**The request:** Copy out, without changes, every line of the items from the one containing "552x289 pixels. How" down to the one containing "click(x=434, y=121)", including both of those lines.

— begin —

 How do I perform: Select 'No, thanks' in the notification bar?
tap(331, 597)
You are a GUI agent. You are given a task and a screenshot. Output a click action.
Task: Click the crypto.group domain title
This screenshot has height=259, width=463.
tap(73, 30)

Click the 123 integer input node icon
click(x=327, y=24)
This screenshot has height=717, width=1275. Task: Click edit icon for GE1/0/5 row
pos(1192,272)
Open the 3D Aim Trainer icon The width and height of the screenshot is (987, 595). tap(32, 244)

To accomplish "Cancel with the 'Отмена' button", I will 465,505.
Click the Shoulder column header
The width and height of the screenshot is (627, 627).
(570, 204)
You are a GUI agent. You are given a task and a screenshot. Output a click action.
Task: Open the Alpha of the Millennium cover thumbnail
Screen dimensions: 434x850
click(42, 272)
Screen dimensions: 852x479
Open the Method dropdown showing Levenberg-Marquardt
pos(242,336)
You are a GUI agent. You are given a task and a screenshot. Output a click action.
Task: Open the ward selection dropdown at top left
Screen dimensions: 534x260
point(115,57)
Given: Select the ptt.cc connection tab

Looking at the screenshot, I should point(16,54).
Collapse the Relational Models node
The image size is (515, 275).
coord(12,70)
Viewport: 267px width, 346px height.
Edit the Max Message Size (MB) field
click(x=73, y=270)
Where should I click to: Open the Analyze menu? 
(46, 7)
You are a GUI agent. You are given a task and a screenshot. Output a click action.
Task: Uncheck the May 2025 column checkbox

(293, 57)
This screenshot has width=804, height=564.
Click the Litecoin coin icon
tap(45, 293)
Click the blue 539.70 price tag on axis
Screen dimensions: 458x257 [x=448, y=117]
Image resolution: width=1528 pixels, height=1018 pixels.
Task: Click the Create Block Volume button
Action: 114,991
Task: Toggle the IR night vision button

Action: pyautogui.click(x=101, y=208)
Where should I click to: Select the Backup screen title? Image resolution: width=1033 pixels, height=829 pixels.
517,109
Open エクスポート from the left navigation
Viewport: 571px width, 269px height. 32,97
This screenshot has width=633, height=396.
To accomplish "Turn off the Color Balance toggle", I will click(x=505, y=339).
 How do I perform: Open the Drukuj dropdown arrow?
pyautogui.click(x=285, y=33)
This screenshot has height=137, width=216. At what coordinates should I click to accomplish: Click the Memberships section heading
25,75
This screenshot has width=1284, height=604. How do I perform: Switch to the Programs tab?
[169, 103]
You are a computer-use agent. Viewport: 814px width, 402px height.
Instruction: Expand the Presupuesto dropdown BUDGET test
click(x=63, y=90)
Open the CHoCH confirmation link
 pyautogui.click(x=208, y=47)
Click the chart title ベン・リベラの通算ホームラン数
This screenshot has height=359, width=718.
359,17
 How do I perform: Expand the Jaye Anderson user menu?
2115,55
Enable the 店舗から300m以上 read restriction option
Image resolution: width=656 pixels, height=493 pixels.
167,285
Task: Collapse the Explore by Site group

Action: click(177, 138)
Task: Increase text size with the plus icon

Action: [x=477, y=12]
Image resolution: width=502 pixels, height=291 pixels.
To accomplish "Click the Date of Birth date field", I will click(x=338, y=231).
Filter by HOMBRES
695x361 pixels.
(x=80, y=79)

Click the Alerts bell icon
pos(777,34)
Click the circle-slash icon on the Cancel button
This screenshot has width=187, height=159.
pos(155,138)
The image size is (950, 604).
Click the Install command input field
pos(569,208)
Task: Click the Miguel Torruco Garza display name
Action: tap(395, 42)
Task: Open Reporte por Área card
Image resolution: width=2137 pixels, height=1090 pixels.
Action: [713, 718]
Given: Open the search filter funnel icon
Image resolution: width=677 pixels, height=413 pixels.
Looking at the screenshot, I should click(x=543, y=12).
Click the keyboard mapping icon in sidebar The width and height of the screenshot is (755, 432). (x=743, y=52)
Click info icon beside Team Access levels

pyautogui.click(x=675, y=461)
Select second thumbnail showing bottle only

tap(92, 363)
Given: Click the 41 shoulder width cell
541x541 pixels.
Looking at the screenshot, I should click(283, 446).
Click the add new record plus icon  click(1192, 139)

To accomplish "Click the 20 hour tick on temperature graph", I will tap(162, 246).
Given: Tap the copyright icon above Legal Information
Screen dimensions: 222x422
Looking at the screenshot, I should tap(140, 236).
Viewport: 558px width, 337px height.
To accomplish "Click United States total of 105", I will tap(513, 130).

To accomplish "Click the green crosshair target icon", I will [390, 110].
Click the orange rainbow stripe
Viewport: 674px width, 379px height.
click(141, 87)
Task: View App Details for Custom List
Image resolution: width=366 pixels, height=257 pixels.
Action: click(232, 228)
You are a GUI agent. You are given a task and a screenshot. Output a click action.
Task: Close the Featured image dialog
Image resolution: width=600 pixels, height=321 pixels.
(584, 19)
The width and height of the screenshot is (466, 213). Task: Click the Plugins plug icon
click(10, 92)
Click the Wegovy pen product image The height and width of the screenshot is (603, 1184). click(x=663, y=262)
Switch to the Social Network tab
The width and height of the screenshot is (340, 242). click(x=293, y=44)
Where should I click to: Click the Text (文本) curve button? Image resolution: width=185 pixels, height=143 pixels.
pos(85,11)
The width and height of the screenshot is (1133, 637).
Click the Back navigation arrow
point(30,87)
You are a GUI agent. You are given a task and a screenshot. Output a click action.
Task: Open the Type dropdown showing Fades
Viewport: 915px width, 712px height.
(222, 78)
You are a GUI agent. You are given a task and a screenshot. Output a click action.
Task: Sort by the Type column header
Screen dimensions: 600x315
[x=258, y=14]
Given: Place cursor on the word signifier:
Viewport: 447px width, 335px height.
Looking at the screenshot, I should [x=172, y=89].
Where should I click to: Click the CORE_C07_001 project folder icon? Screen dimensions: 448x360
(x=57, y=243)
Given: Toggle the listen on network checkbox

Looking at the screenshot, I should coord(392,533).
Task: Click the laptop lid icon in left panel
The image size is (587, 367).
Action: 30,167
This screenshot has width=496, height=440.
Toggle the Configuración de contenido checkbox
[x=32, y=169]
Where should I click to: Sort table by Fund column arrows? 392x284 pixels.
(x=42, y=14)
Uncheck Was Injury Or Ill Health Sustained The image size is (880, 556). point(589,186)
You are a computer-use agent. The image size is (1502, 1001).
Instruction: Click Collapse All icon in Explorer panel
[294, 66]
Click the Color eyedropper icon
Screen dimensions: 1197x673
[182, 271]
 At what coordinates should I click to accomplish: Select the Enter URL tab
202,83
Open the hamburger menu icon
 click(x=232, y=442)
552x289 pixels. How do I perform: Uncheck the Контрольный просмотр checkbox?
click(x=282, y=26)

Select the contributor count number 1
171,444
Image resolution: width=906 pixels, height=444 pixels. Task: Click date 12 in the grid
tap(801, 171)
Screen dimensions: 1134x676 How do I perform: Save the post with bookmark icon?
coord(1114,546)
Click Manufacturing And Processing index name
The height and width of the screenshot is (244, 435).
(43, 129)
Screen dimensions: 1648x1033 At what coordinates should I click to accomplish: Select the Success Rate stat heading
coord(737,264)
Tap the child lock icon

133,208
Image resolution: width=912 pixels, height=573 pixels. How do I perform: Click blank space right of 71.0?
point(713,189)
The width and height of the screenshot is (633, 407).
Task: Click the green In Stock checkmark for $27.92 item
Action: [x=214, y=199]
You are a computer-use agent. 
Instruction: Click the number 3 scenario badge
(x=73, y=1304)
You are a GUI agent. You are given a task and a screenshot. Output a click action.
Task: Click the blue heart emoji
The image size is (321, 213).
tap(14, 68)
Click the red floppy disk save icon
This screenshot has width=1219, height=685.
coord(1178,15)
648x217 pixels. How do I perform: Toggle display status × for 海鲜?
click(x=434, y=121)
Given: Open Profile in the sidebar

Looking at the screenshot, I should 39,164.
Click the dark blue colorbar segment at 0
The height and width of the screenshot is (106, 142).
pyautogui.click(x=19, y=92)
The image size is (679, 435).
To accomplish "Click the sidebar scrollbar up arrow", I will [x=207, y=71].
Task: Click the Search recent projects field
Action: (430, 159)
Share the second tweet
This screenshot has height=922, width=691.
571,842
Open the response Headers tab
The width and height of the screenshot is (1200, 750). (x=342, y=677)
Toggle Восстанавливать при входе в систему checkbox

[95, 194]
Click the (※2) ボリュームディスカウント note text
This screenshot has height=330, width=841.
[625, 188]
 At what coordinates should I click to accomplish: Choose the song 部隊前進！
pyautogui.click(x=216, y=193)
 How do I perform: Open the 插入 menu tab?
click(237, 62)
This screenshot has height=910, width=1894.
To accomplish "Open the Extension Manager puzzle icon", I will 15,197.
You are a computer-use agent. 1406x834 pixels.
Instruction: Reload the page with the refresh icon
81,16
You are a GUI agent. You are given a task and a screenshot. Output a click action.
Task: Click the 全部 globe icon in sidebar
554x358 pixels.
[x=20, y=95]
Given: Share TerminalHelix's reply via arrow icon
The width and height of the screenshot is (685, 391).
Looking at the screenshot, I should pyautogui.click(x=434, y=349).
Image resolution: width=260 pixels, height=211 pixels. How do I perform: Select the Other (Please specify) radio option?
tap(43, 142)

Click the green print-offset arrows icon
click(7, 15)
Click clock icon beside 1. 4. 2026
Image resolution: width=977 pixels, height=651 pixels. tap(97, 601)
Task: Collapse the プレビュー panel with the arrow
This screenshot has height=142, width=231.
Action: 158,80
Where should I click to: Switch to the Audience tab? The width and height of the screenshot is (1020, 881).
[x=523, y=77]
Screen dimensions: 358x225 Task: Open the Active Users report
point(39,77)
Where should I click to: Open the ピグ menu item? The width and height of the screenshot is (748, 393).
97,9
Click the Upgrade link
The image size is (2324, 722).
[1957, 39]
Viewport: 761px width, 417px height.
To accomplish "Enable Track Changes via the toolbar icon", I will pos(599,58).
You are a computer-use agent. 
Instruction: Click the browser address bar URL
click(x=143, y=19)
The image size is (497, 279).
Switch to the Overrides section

— end —

**Written response:**
552x289 pixels. How do I perform: Uncheck the Контрольный просмотр checkbox?
click(x=282, y=26)

Select the contributor count number 1
171,444
Image resolution: width=906 pixels, height=444 pixels. Task: Click date 12 in the grid
tap(801, 171)
Screen dimensions: 1134x676 How do I perform: Save the post with bookmark icon?
coord(1114,546)
Click Manufacturing And Processing index name
The height and width of the screenshot is (244, 435).
(43, 129)
Screen dimensions: 1648x1033 At what coordinates should I click to accomplish: Select the Success Rate stat heading
coord(737,264)
Tap the child lock icon

133,208
Image resolution: width=912 pixels, height=573 pixels. How do I perform: Click blank space right of 71.0?
point(713,189)
The width and height of the screenshot is (633, 407).
Task: Click the green In Stock checkmark for $27.92 item
Action: [x=214, y=199]
You are a computer-use agent. 
Instruction: Click the number 3 scenario badge
(x=73, y=1304)
You are a GUI agent. You are given a task and a screenshot. Output a click action.
Task: Click the blue heart emoji
The image size is (321, 213).
tap(14, 68)
Click the red floppy disk save icon
This screenshot has width=1219, height=685.
coord(1178,15)
648x217 pixels. How do I perform: Toggle display status × for 海鲜?
click(x=434, y=121)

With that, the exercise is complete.